ISTRUZIONI:
Trascrivi fedelmente le righe dei dati che vanno da quella con "This screenshot has height=847, width=1510." fino a quella con "coord(27,148)", entrambe incluse.

DATI FORNITI:
———
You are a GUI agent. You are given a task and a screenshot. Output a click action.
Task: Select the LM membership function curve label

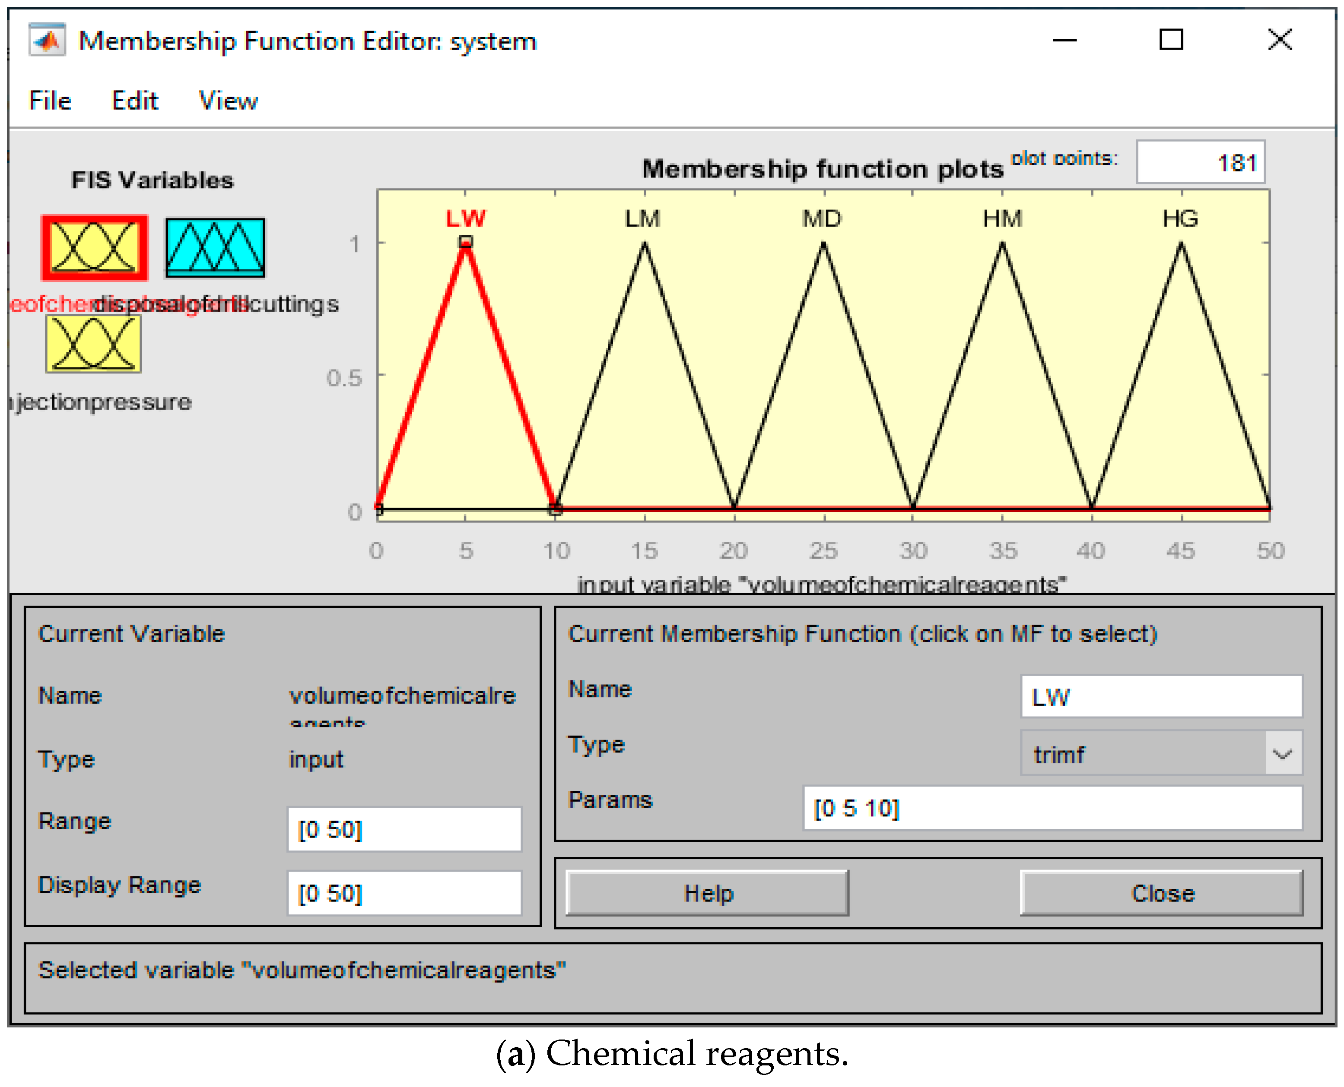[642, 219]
———
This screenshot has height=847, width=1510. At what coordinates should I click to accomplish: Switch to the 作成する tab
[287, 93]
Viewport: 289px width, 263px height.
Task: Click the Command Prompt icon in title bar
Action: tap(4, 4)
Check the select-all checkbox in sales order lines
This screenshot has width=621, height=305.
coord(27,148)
———
RISULTATO DELL'ESERCIZIO:
This screenshot has height=847, width=1510. At what coordinates should I click to accomplish: Switch to the 作成する tab
[287, 93]
Viewport: 289px width, 263px height.
Task: Click the Command Prompt icon in title bar
Action: tap(4, 4)
Check the select-all checkbox in sales order lines
This screenshot has width=621, height=305.
coord(27,148)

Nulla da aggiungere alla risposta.